Chemical and Histopathologic Effects of COVID-19 on Virchow’s Triad

Abstract

Although COVID-19 is known primarily as a respiratory disease, infected patients have been known to experience COVID-19-associated coagulopathy from overactivation of immune response resulting in cytokine storm. As a fundamental principle of venous thromboembolism, Virchow’s triad – consisting of stasis, hypercoagulability, and endothelial injury – remains the foundation for increased clotting risk which can often precipitate life-threatening complications, such as pulmonary embolism, if left untreated.
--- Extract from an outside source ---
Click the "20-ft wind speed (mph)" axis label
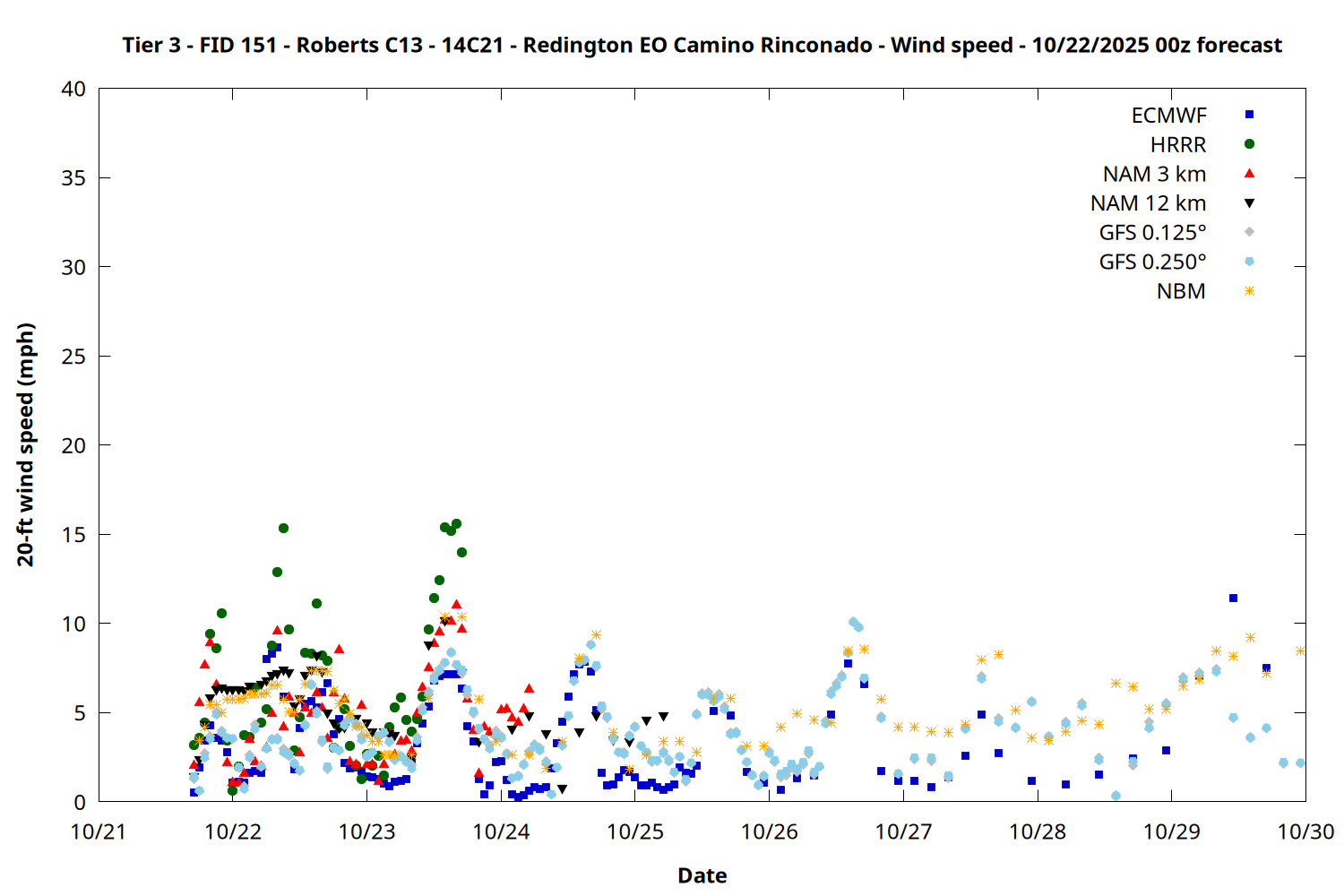point(26,444)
We conducted a literature search using PubMed for evidence to explain the increased coagulopathy in COVID- 19 positive patients in relation to the three pillars of Virchow’s triad. Hypercoagulability in COVID-19 patients is increased due to cytokine-induced fibrin clot formation. Infected patients also have decreased ADAMTS13, which leads to endothelial injury. Lastly, the increased blood viscosity combined with patient immobility promotes vascular stasis. These factors put COVID-19 patients at an increased risk of acquiring blood clots. In conclusion, we have defined a plausible mechanism by which COVID-19 may induce venous thrombosis using the three components of Virchow’s triad. Due to the fatal nature of vascular complications, it is important to consider prophylactically treating these patients with a low molecular weight heparin regimen in order to mitigate the effects of hypercoagulability.